If you have a story to share about downtown Sudbury — a memory from your childhood, perhaps — then someone is looking for you.
Alison Broverman, Ontario story producer for Tale of a Town Canada, has a storymobile set up on Durham Street. The storymobile is a recording studio on wheels, and she invites anyone who is willing to share their stories of Sudbury, whether they are about the past, the present or hopes for the future.
“We are here gathering stories until May 24,” Broverman said. “We want to paint a portrait of the living memory of Sudbury.”

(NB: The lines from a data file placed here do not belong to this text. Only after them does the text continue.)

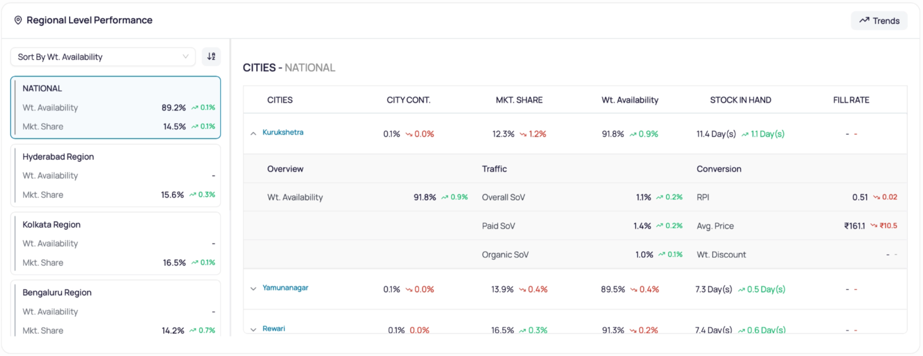923x356 pixels.
Task: Click the RPI red down-trend arrow icon
Action: (876, 198)
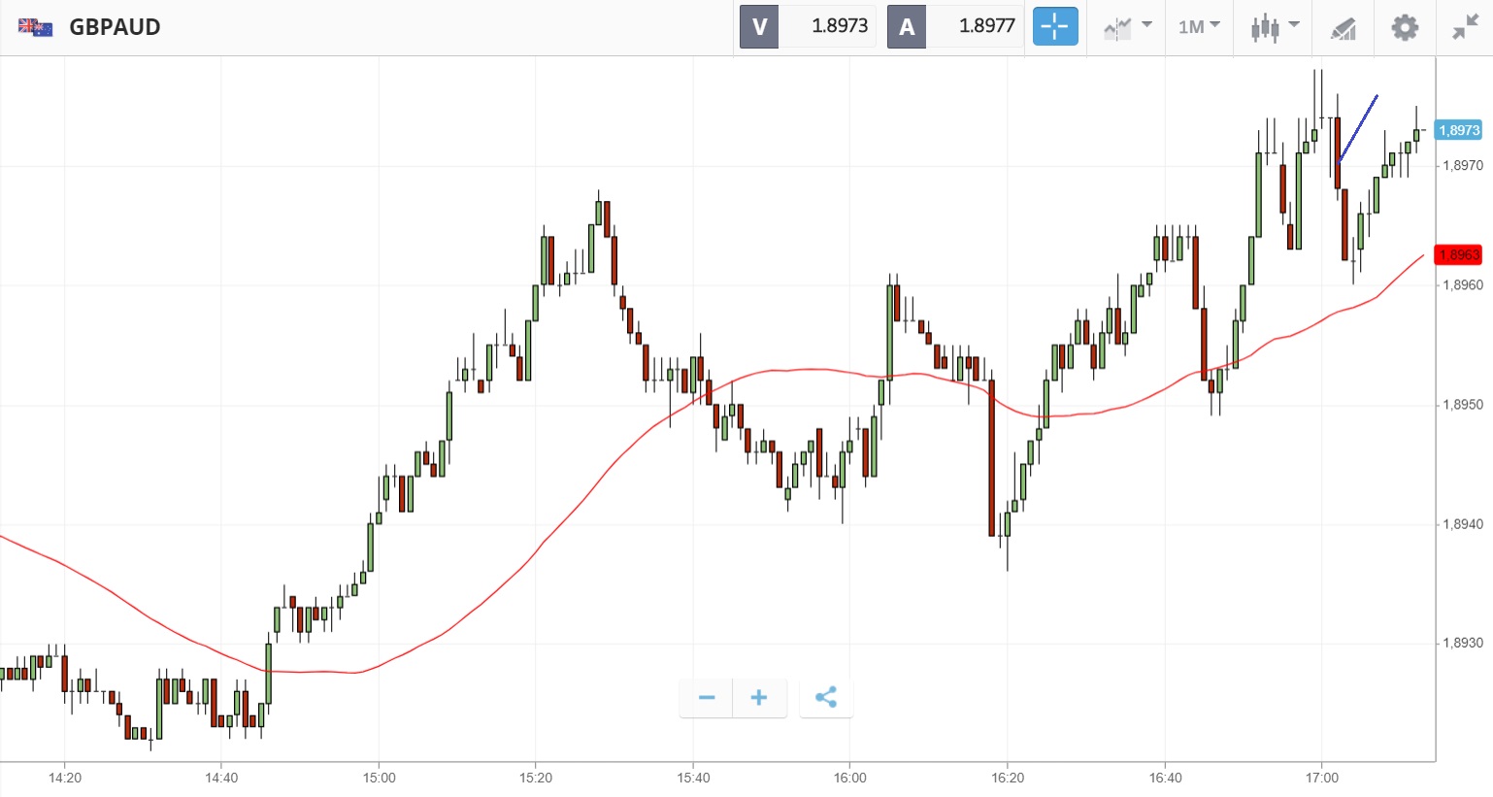The width and height of the screenshot is (1493, 797).
Task: Open the compare/indicators chart dropdown
Action: (1126, 27)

These local stories will be digitally mapped and added to the Tale of a Town’s storyportal. The stories will also become part of a podcast about Sudbury that will be distributed through The Walrus Magazine online. The Tale of a Town’s time in Sudbury will culminate in a community celebration on May 29, where the podcast and storymap will be unveiled.

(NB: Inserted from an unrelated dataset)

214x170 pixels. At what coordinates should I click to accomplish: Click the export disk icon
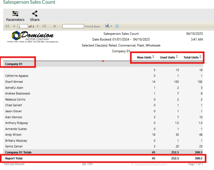tap(107, 26)

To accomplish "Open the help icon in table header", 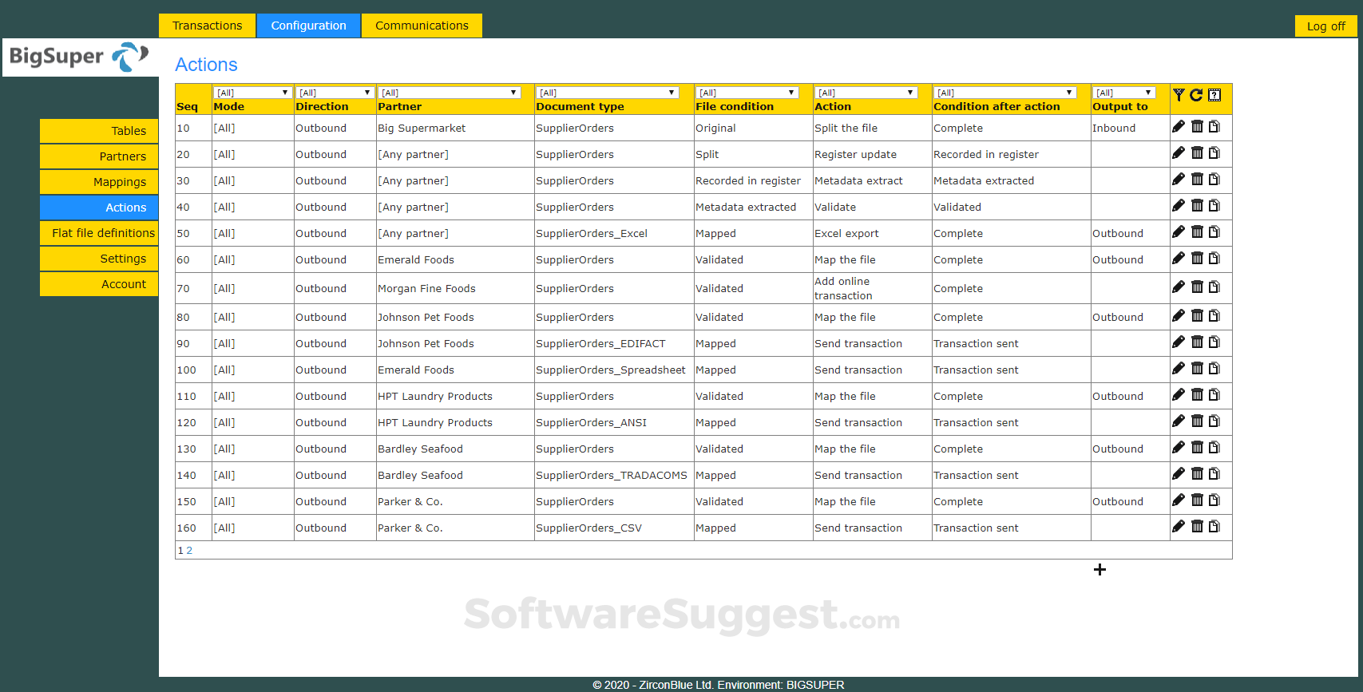I will coord(1214,95).
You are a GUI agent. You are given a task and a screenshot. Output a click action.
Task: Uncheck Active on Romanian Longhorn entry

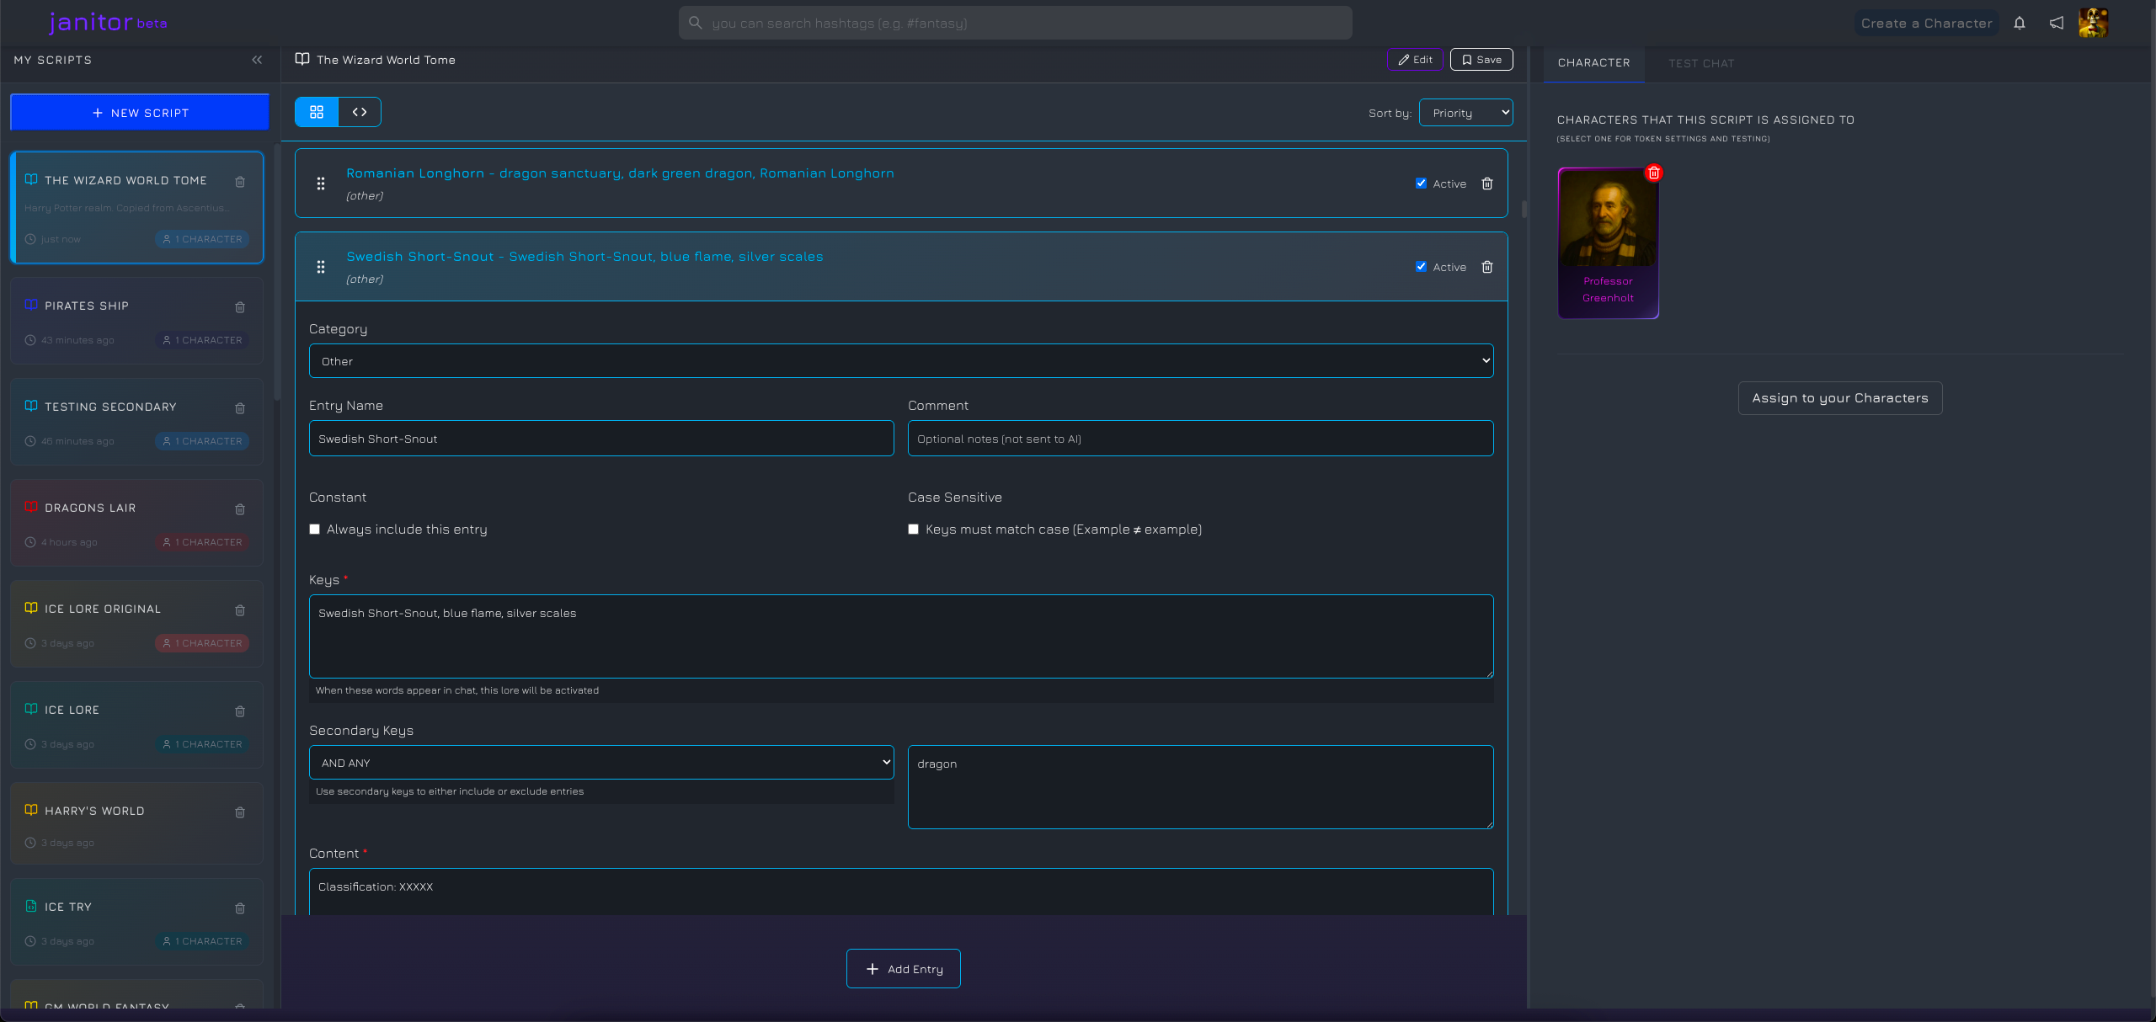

“We are trying to preserve the memory of main street,” she said. “We are collecting oral history, asking people what they remember about their main street and how it has changed.”
Sudbury is one of seven cities the storymobile will be visiting. From here, Broverman travels to Kincardine, Kingston, Prince Edward County, Windsor, Collingwood and Hamilton. She will spend about two weeks in each location.
Another storymobile will be headed west, visiting Manitoba, Saskatchewan and Alberta.
This national venture will culminate in a multi-platform celebration of the country’s main street culture, in commemoration of Canada’s 150th anniversary in 2017, said Lisa Marie DiLiberto, co-creator of Tale of a Town, and artistic director of Fixt Point, which is spearheading the project.
Tale of a Town is also in search of Francophone stories.
Katie Swift, Francophone story producer and artistic collaborator, said given how bilingual Sudbury is, there are likely plenty of Francophones in the community with stories to tell.
“People really love talking about their towns,” Swift said. “A lot of the time, people take for granted the history of the streets in their downtown, so they get really excited when they are asked to think about it and share stories.
“When people start telling us their stories from the past, you can see the memories flooding back, they're remembering, and you can see it in their faces.”
The Francophone project is supported by Ontario 400, marking the 400th celebration of Francophones in Ontario, said Swift.